- The data -
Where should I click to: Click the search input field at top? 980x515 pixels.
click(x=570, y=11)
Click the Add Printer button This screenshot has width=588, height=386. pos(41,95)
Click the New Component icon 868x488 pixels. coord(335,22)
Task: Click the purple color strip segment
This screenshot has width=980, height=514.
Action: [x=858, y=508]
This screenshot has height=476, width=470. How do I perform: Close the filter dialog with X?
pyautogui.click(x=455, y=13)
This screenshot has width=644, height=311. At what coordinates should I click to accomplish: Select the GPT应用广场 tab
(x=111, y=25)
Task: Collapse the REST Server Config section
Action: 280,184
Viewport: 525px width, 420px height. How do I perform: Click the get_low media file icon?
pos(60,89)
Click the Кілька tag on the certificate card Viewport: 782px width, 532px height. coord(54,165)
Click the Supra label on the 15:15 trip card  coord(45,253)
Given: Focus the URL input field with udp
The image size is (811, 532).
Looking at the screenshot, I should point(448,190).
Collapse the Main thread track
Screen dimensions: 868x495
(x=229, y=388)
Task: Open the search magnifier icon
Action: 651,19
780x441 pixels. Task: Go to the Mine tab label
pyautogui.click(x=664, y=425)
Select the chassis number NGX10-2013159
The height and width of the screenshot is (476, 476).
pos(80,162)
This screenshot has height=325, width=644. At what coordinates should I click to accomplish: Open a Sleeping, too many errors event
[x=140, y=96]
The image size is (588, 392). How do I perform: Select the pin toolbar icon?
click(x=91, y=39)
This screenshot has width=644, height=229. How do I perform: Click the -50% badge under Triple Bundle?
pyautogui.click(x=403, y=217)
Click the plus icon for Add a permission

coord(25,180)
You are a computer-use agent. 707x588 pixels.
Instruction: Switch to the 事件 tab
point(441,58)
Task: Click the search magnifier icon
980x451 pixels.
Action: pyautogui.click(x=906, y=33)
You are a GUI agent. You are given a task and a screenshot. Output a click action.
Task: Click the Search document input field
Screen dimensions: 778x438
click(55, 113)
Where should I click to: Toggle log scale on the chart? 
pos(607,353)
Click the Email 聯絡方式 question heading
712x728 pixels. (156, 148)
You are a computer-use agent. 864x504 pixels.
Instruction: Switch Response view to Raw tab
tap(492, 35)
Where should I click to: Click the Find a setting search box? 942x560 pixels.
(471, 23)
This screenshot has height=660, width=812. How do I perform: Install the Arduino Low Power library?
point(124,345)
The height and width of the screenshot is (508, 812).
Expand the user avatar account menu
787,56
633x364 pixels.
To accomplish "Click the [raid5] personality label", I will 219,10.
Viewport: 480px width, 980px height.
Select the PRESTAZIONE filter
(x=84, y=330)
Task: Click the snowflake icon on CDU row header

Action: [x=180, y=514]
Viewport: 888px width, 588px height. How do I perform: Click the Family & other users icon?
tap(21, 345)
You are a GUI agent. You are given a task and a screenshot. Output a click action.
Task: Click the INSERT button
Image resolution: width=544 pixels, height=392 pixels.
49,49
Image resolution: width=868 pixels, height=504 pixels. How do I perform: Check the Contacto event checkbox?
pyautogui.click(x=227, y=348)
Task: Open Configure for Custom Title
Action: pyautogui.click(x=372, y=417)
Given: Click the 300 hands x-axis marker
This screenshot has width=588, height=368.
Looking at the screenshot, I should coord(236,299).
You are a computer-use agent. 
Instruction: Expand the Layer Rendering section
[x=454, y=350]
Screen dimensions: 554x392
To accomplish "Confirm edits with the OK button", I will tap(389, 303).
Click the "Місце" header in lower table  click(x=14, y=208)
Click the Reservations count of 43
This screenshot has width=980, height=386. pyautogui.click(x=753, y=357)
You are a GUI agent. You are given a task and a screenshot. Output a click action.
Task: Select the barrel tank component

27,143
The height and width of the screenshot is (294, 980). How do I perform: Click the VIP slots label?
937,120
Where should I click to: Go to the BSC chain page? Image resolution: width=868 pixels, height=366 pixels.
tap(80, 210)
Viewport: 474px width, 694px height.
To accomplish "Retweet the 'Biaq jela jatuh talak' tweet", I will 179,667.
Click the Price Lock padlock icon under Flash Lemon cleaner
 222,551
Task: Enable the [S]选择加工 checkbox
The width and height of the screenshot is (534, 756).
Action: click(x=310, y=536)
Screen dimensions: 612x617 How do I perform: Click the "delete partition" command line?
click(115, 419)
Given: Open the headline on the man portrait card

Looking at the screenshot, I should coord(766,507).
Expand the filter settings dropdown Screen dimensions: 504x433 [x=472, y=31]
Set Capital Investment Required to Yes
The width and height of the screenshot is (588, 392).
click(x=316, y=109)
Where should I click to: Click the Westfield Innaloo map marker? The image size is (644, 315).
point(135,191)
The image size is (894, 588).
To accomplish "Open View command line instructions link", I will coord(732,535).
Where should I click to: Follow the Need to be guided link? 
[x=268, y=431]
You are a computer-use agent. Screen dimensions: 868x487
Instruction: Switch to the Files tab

- Task prompt -
Write the entries out once more, exactly as given.

- Result of the exercise -
Where should I click to: Click the search input field at top? 980x515 pixels.
click(x=570, y=11)
Click the Add Printer button This screenshot has width=588, height=386. pos(41,95)
Click the New Component icon 868x488 pixels. coord(335,22)
Task: Click the purple color strip segment
This screenshot has width=980, height=514.
Action: [x=858, y=508]
This screenshot has height=476, width=470. How do I perform: Close the filter dialog with X?
pyautogui.click(x=455, y=13)
This screenshot has width=644, height=311. At what coordinates should I click to accomplish: Select the GPT应用广场 tab
(x=111, y=25)
Task: Collapse the REST Server Config section
Action: 280,184
Viewport: 525px width, 420px height. How do I perform: Click the get_low media file icon?
pos(60,89)
Click the Кілька tag on the certificate card Viewport: 782px width, 532px height. coord(54,165)
Click the Supra label on the 15:15 trip card  coord(45,253)
Given: Focus the URL input field with udp
The image size is (811, 532).
Looking at the screenshot, I should point(448,190).
Collapse the Main thread track
Screen dimensions: 868x495
(x=229, y=388)
Task: Open the search magnifier icon
Action: 651,19
780x441 pixels. Task: Go to the Mine tab label
pyautogui.click(x=664, y=425)
Select the chassis number NGX10-2013159
The height and width of the screenshot is (476, 476).
pos(80,162)
This screenshot has height=325, width=644. At what coordinates should I click to accomplish: Open a Sleeping, too many errors event
[x=140, y=96]
The image size is (588, 392). How do I perform: Select the pin toolbar icon?
click(x=91, y=39)
This screenshot has width=644, height=229. How do I perform: Click the -50% badge under Triple Bundle?
pyautogui.click(x=403, y=217)
Click the plus icon for Add a permission

coord(25,180)
You are a computer-use agent. 707x588 pixels.
Instruction: Switch to the 事件 tab
point(441,58)
Task: Click the search magnifier icon
980x451 pixels.
Action: pyautogui.click(x=906, y=33)
You are a GUI agent. You are given a task and a screenshot. Output a click action.
Task: Click the Search document input field
Screen dimensions: 778x438
click(55, 113)
Where should I click to: Toggle log scale on the chart? 
pos(607,353)
Click the Email 聯絡方式 question heading
712x728 pixels. (156, 148)
You are a computer-use agent. 864x504 pixels.
Instruction: Switch Response view to Raw tab
tap(492, 35)
Where should I click to: Click the Find a setting search box? 942x560 pixels.
(471, 23)
This screenshot has height=660, width=812. How do I perform: Install the Arduino Low Power library?
point(124,345)
The height and width of the screenshot is (508, 812).
Expand the user avatar account menu
787,56
633x364 pixels.
To accomplish "Click the [raid5] personality label", I will 219,10.
Viewport: 480px width, 980px height.
Select the PRESTAZIONE filter
(x=84, y=330)
Task: Click the snowflake icon on CDU row header

Action: [x=180, y=514]
Viewport: 888px width, 588px height. How do I perform: Click the Family & other users icon?
tap(21, 345)
You are a GUI agent. You are given a task and a screenshot. Output a click action.
Task: Click the INSERT button
Image resolution: width=544 pixels, height=392 pixels.
49,49
Image resolution: width=868 pixels, height=504 pixels. How do I perform: Check the Contacto event checkbox?
pyautogui.click(x=227, y=348)
Task: Open Configure for Custom Title
Action: pyautogui.click(x=372, y=417)
Given: Click the 300 hands x-axis marker
This screenshot has width=588, height=368.
Looking at the screenshot, I should coord(236,299).
You are a computer-use agent. 
Instruction: Expand the Layer Rendering section
[x=454, y=350]
Screen dimensions: 554x392
To accomplish "Confirm edits with the OK button", I will tap(389, 303).
Click the "Місце" header in lower table  click(x=14, y=208)
Click the Reservations count of 43
This screenshot has width=980, height=386. pyautogui.click(x=753, y=357)
You are a GUI agent. You are given a task and a screenshot. Output a click action.
Task: Select the barrel tank component

27,143
The height and width of the screenshot is (294, 980). How do I perform: Click the VIP slots label?
937,120
Where should I click to: Go to the BSC chain page? Image resolution: width=868 pixels, height=366 pixels.
tap(80, 210)
Viewport: 474px width, 694px height.
To accomplish "Retweet the 'Biaq jela jatuh talak' tweet", I will 179,667.
Click the Price Lock padlock icon under Flash Lemon cleaner
 222,551
Task: Enable the [S]选择加工 checkbox
The width and height of the screenshot is (534, 756).
Action: click(x=310, y=536)
Screen dimensions: 612x617 How do I perform: Click the "delete partition" command line?
click(115, 419)
Given: Open the headline on the man portrait card

Looking at the screenshot, I should coord(766,507).
Expand the filter settings dropdown Screen dimensions: 504x433 [x=472, y=31]
Set Capital Investment Required to Yes
The width and height of the screenshot is (588, 392).
click(x=316, y=109)
Where should I click to: Click the Westfield Innaloo map marker? The image size is (644, 315).
point(135,191)
The image size is (894, 588).
To accomplish "Open View command line instructions link", I will coord(732,535).
Where should I click to: Follow the Need to be guided link? 
[x=268, y=431]
You are a computer-use agent. Screen dimensions: 868x487
Instruction: Switch to the Files tab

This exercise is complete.